В гримерной Ульянов пробовал то одни усы, то другие, а я внутренне холодел. «Что, если какие-нибудь из них ему вдруг понравятся? Как мне тогда объяснить ему, что для этой картины нужно другое?» Воспользовавшись какой-то возникшей у гримеров паузой, я опасливо предложил: «Михаил Александрович, я тут приготовил один вариант булычовского грима. Может быть, попробуем?» — «Давайте», — охотно согласился Ульянов. Время тянулось нестерпимо долго. Пока на него надевали арестантский стриженый монтюр, потом усы, потом бороду, потом костюм, у меня обмирала душа — получалось именно то, что я хотел. Ульянов встал, посмотрел в зеркало, сказал: «Мне нравится».

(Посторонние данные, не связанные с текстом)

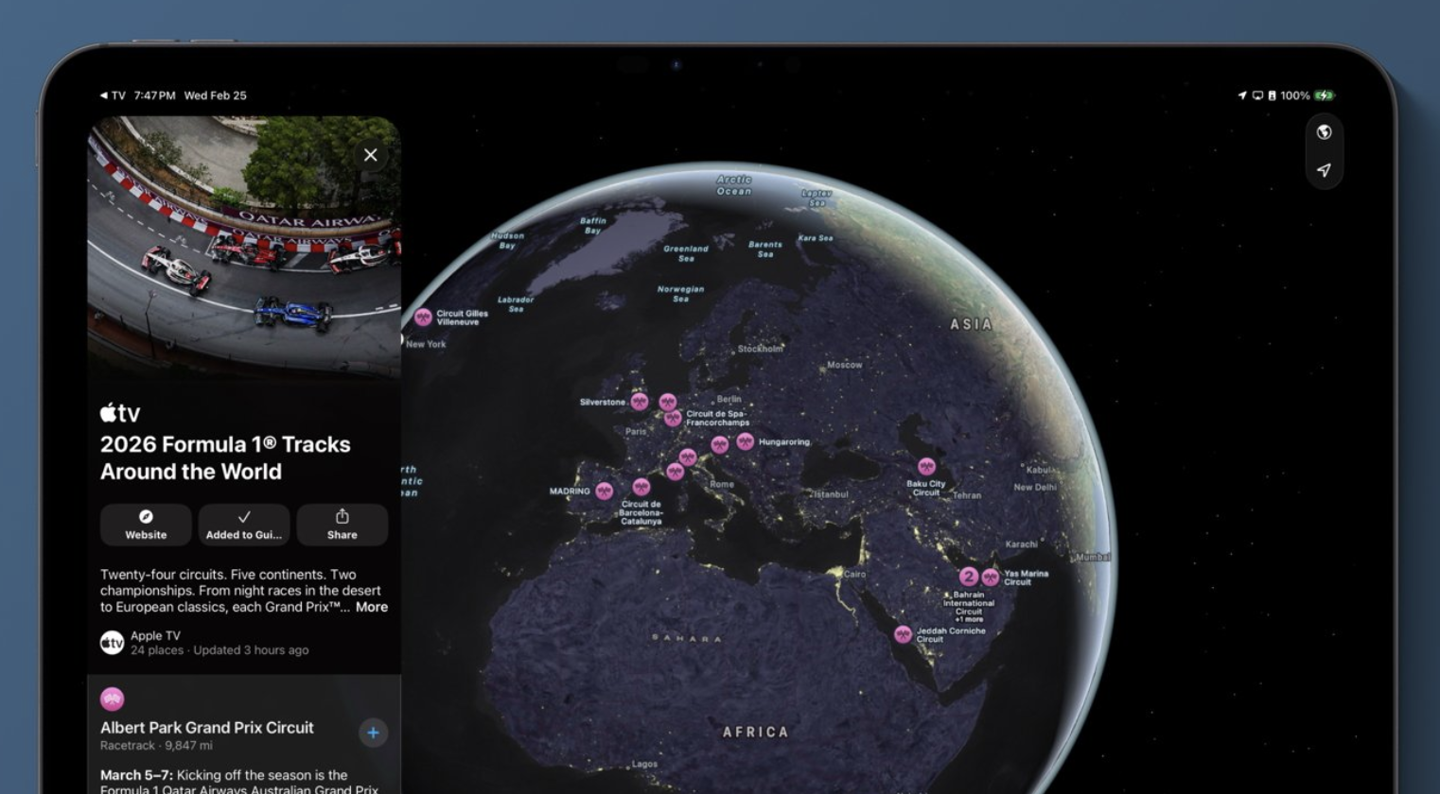Image resolution: width=1440 pixels, height=794 pixels.
Task: Select the Silverstone circuit map pin
Action: pos(639,402)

С этого момента у нас с ним началась не только нормальная, серьезная работа, но и нормальные, серьезные человеческие отношения, основанные на уважении друг к другу. А уважение всегда предполагает отсутствие мелочных амбиций, копеечной и стыдной борьбы самолюбий. Ульянов всегда для меня был и останется превосходным мастером. Именно поэтому было совершенно невозможно эксплуатировать его мастерство. Только товарищество равных — и ему на вершине Олимпа, и мне у его подножия — было полезным и нужным. Это поняли мы сразу, и это, наверное, сделало радостной трудную нашу работу; это же, смею надеяться, и по-человечески крепко и всерьез нас сдружило.

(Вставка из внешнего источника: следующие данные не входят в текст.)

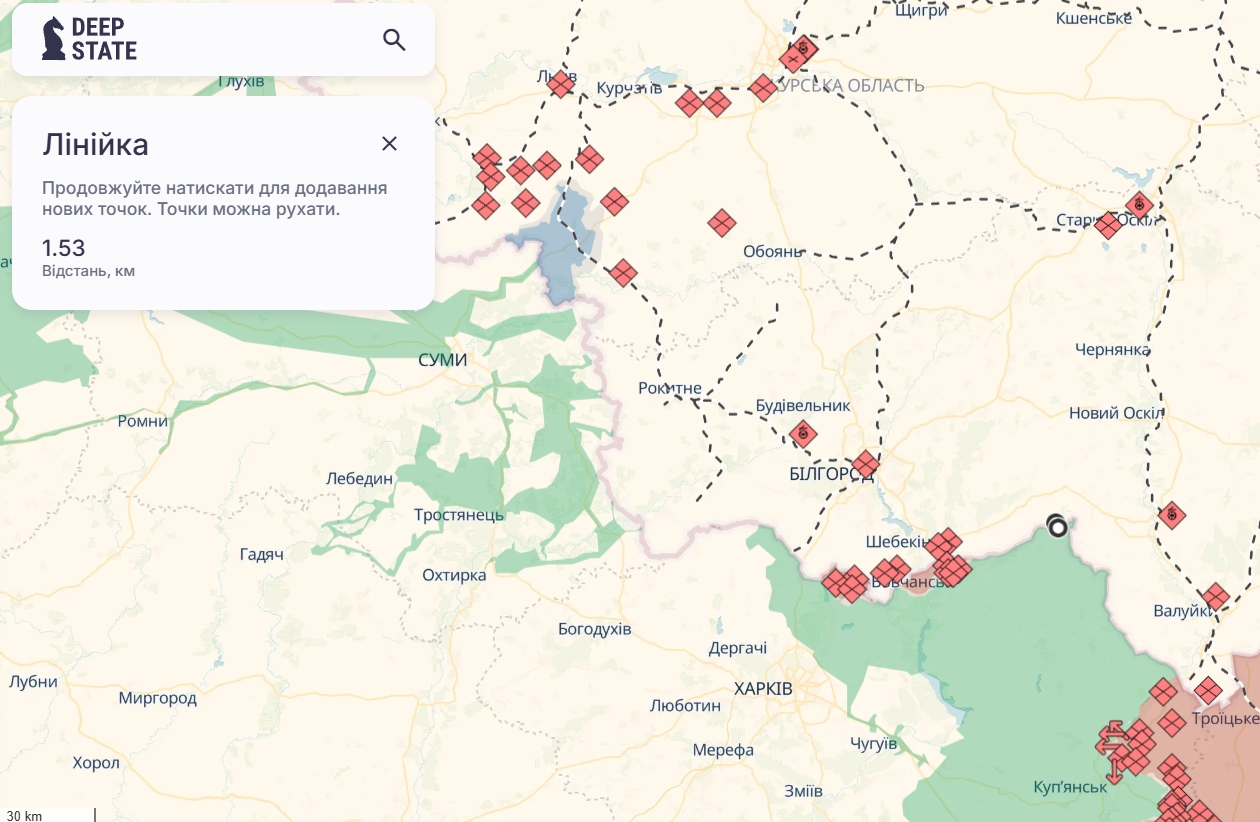This screenshot has width=1260, height=822.
Task: Open search with the magnifier icon
Action: pyautogui.click(x=394, y=40)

Я всегда буду благодарен Ульянову за подлинно творческий труд, беззаветно вложенный им в роль. Нам было интересно работать вместе — ему, признанному, увенчанному лаврами мастеру, и мне, тогда еще совсем мальчишке. Наверное, потому, что ни у него, ни у меня не было никакой предвзятости. В эту работу мы вступили с одинаковым любопытством и осторожностью — так, как входят в лабиринт. Для меня всегда будет свидетельством его великого профессионализма и актерского такта та бережность, с которой он шел по этому лабиринту, не пытаясь спрямить себе путь, сломать перегородки. Он хотел разгадать эти запутанные ходы человеческой души, выйти на брезживший впереди свет.

К моменту сдачи картины в мосфильмовском объединении «Луч» сложился довольно хороший, доброжелательный, даже интеллигентный худсовет. Руководил им, естественно, Лев Оскарович, которому «Егор Булычов» нравился, и он очень за него переживал — так, словно сам его снял. Помимо матерщинника-музыковеда Бориса Григорьевича Кремнева в тот же худсовет входили еще и Майя Туровская, Бен Сарнов и подвизавшийся в ту пору на правах юного коллеги Валя Толстых. Из режиссеров были там Эльдар Рязанов, Самсон Самсонов, Константин Воинов, Леонид Гайдай (режиссура в худсовете почему-то имела уклон в комедийную сторону).